İranlılar ve Hindliler, onları “sak” ismi altında tanıdılar. İskitlerin bu isimleri, “korumak-muhâfaza etmek” mânâsına gelen eski Türkçe “sakl” sözünden çıkmıştı... Başkaları arasında çok doğru bir kelime! Evet, İskitler Altay’dan gittiler. Fakat gururla, atalarının inançlarını kendilerinde muhâfaza ederek gittiler!.. Belirtmek gerekir ki, bu, tamâmen açıklığa kavuşmamış bir târih bilgisidir; bu konuda hemen hemen hiçbir şey bilinmiyor. Sâdece halk efsâneleri ve bir de Budist vakâyinâmeleri bu konuyla ilgili bilgi kırıntıları saklıyorlar.

Anlaşılan, o sırada iki bin beş yüz yıl önce, Altay’da çok kan döküldü. Ateşli tartışmalar savaşa dönüştü. Kimi kabîleler, ellerinde silâhlarıyla eski tanrıların (Yer-Su’nun, Ülgen’in, Erlik’in) hâkimiyetini savundular. Diğerleri ise, Gök Tanrı’nın, Herşeye Kâdir Tengri’nin zaferini savundular.

Dünyâ insanlık târihinde, ilk kez, putperestlik ve yeni din savaş meydânında karşı karşıya geldi! Bu, âşikârdır ki, din-inanç yüzünden çıkmış bir savaş idi.

“Eski inançlar”ın taraftarları gerilediler; onları İskitler (veya Skoltlar, yâhut Saklar) olarak isimlendirdiler. Tabiî ki, onlar yeni bir millet değillerdi ve olamazlardı da. Ansızın ortaya çıktılar ve ansızın yok oldular. Meçhûl kuyruklu yıldız gibi.

Fakat, bir millet hiçten ortaya çıkmaz ve hiçte yok olmaz ki.

HEDİYE EDİCİ TENGRİ

Mânevî ihtilâf niçin tam da Altay’da çıkmıştı? Cevap, Türk milletinin rûhunda. Türk’ün rûhu, yâni anlaşılmaz bir hayâl dünyâsı ve esrârengiz semboller, işte bunlar mânevî kültür zenginliğini doğurdular.

Eski Türklerde halkın refâhı ve mutluluğu, nesillerin koruyucusu ruhların hâkimiyetinde sayıldı. Ve insanlar, kendilerinin Sâhip/Efendileri diye niteleyerek, onlara inandılar. Kimisi kuğuların ruhlarının hâkimiyetine inandı; kimisi kurtların, ayıların, balıkların, geyiklerin ruhlarında himâye aradı.

Türkler, hep birlikte Yılan’a veya Ejderhâ’ya da saygı gösterdiler. (Zmeya- yılan, eski Türkçe’de “maga” veya “yılan”, ejderhâ “lu”, kertenkele ise “got” idi; anlaşılan, Avrupa’da Türklerden dolayı pekişmiş olan gotlar ismi, buradan çıktı.)
____________
_Yapılacak İş_:
Lütfen verilen metni iki cümleyle özetleyin. Bu metnin ardından gelen satırların bu işle hiçbir ilgisi yoktur.

_Veri Bölümü_:
____________
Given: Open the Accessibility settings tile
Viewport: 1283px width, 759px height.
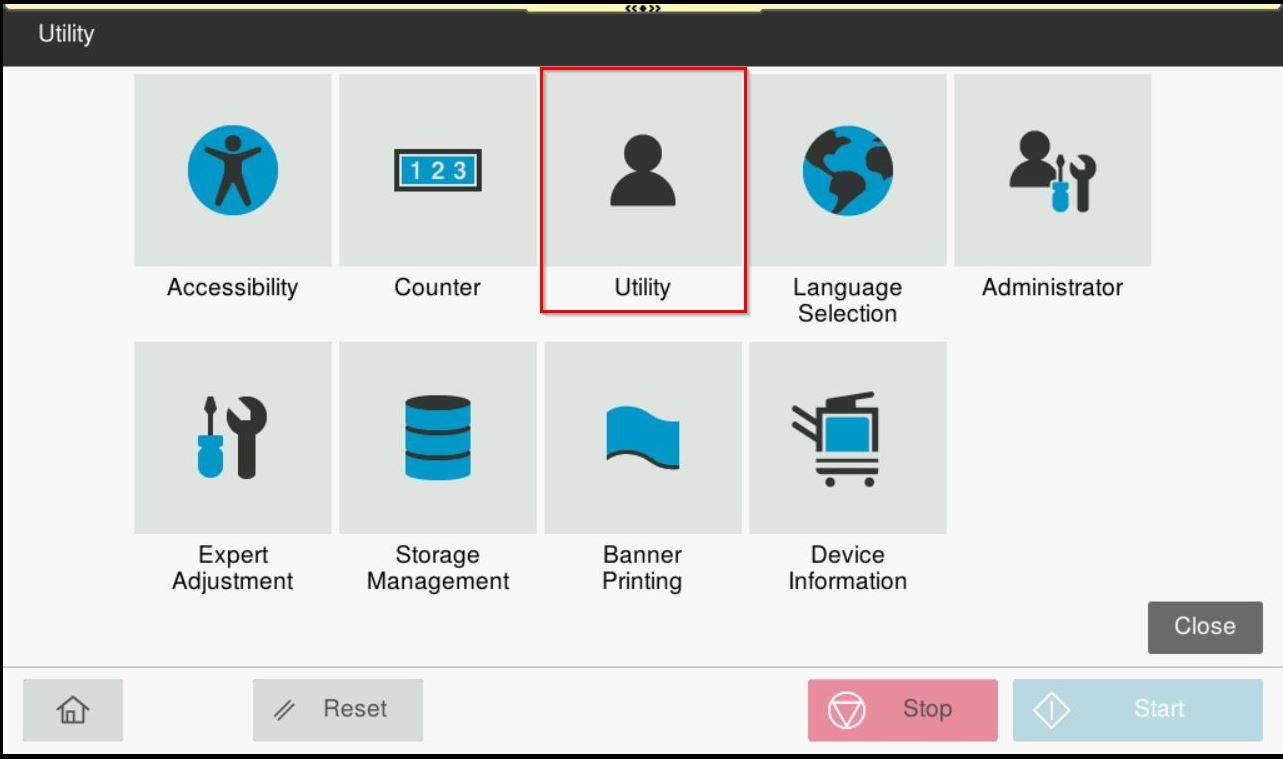Looking at the screenshot, I should click(232, 170).

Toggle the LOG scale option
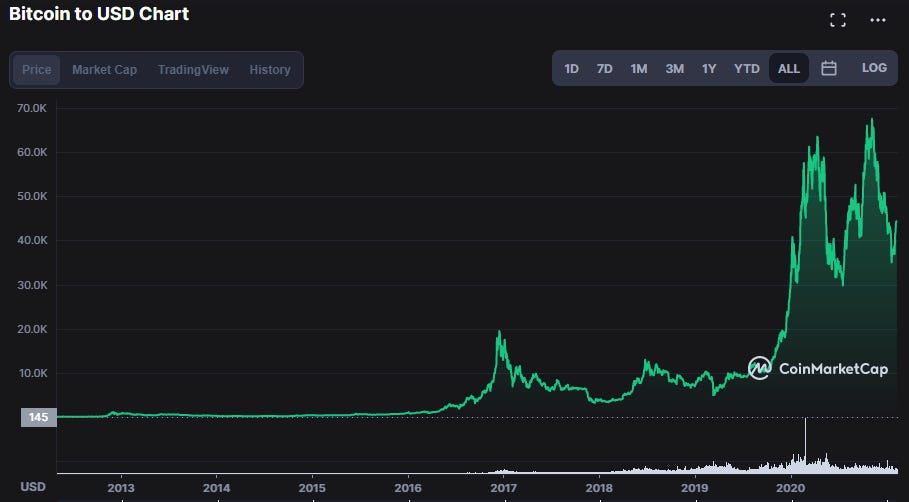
____________
_Alıştırmanın Sonucu_:
İranlılar ve Hindlilerin “sak” adıyla tanıdığı İskitler, yaklaşık iki bin beş yüz yıl önce Altay’da eski tanrıları savunan kabîlelerle Gök Tanrı Tengri’nin zaferini savunanlar arasında çıkan, putperestlik ile yeni dinin ilk kez savaş meydânında karşılaştığı bu din savaşında gerileyen eski inanç taraftarlarıydı. Eski Türkler halkın refâhını ve mutluluğunu nesillerin koruyucusu ruhların hâkimiyetinde saymış, kimi kuğuların, kimi kurtların, ayıların, balıkların ve geyiklerin ruhlarında himâye aramış, hep birlikte de Yılan’a veya Ejderhâ’ya saygı göstermişlerdir.